Over the phone, the officer read the information about the truck and its registration address directly from CLEAR to the investigators in the field. While she stayed on the line, she listened as federal agents for the Office of the Inspector General pulled up to the son’s house, identified his truck, and knocked on the door. The tip paid off: The man they were looking for was inside the son’s house. The agents promptly arrested him and brought him back to the originating state, where he was prosecuted for "gross child neglect."
"That was a big win for us," the parent-location officer explains. "We didn’t get the $63,000 all at once, but we did get it."
CLEAR provides leads, clues
For the parent-location officers in this particular state, most child support reclamations amount to a few thousand dollars. But with close to 2,000 open cases at any one time, and only three officers investigating them, CLEAR has become an essential tool for them. "Without it, especially those comprehensive reports, there’s no way we’d be able to round up all that information," she insists. With CLEAR, her office is able to close 20 to 30 cases a month. Not all of them involve financial remuneration, but many do; and for the families that need and deserve that money, CLEAR’s capabilities are a necessity.
"Address information is the key for us," the officer explains. "Once we get a verifiable address, we pass it on to the child-custody unit, and they take it from there." Dashboard alerts related to financial activity and arrest and incarceration data are also useful, and in cases where paternity must be established, models of personal records and various social and business interactions can provide leads.
Locating people who do not want to be found can be extremely difficult, however.

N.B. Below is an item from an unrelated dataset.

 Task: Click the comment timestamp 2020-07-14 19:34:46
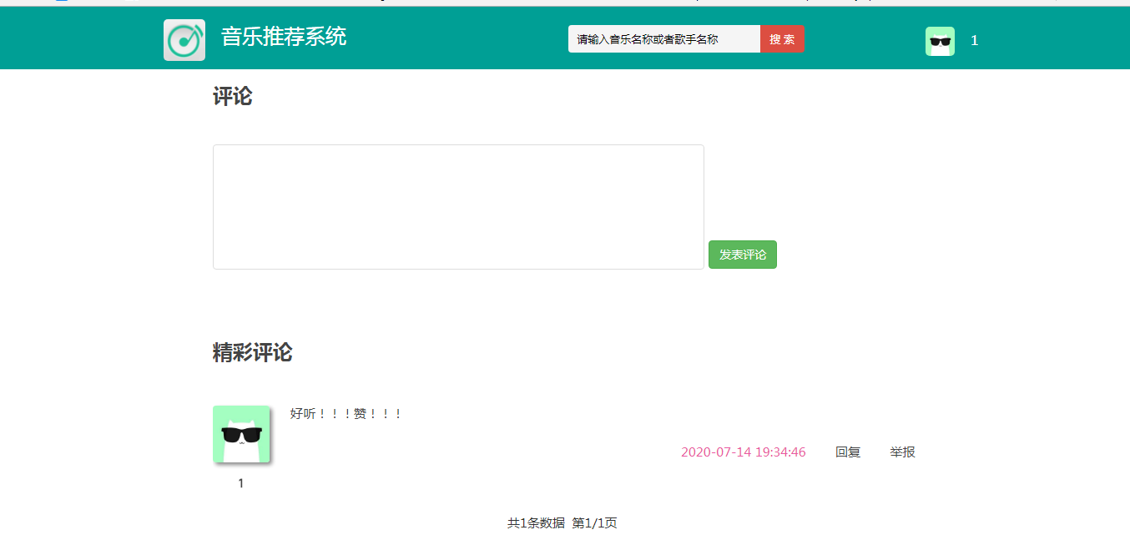pyautogui.click(x=744, y=452)
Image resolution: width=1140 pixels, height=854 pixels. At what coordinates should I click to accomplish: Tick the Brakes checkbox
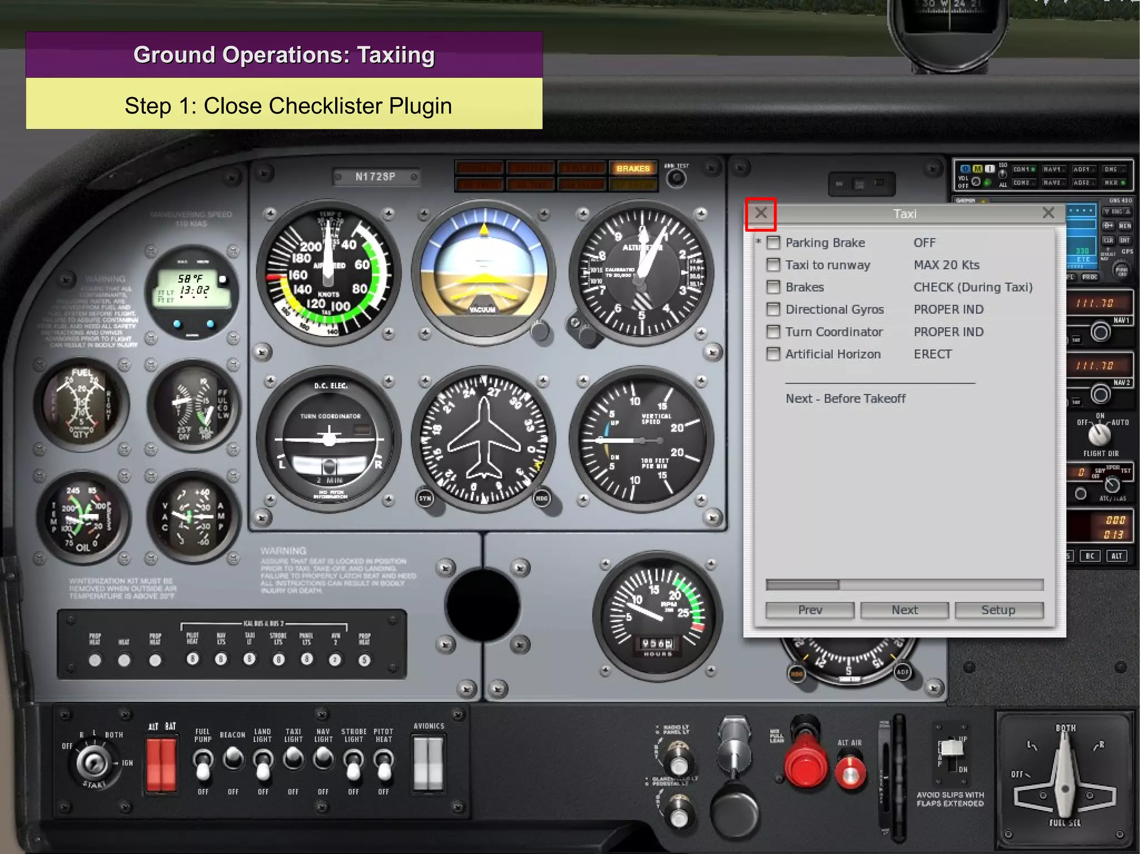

Since 2009, her office has been tracking a woman who is constantly on the move, and who, to date, has recorded 10 different aliases. "Every time we think we’ve got a bead on her, she disappears again," the officer says. CLEAR provides dashboard alerts any time one of the woman’s aliases registers activity, but she has yet to be taken into custody.
Such cases are the exception, however. More often than not, her office uses CLEAR on a daily basis to track down parents who have skipped out on their responsibilities or to reunite kids caught in the social-service system with their parents. Sometimes, children in the system don’t even know who their parents are or if they are alive – and vice versa. CLEAR helps investigators identify and locate these estranged parties so that law-enforcement personnel can take the next appropriate steps, whatever they may be.
Though her office utilizes other investigative tools, such as Accurint, "CLEAR is the one we use most," she insists. "Not only is CLEAR more cost-effective," she says, "the comprehensive reports in CLEAR give us more information, and the interface is more user-friendly." Also, because she has hundreds of open cases to investigate at any given time, CLEAR helps her manage a higher volume of cases. "The alerts we are able to set up on specific individuals are a great help because with our caseloads, we have a hard time checking on those hard-to-find individuals as much as we would like." With CLEAR operating in the background, she can turn her attention to other cases, confident in the knowledge that nothing will slip through the cracks.
For this officer of the state, CLEAR provides both the tools and peace of mind she needs to do her job effectively. Without it, the gears of justice would grind a little slower, she says, and in some cases might just grind to a halt.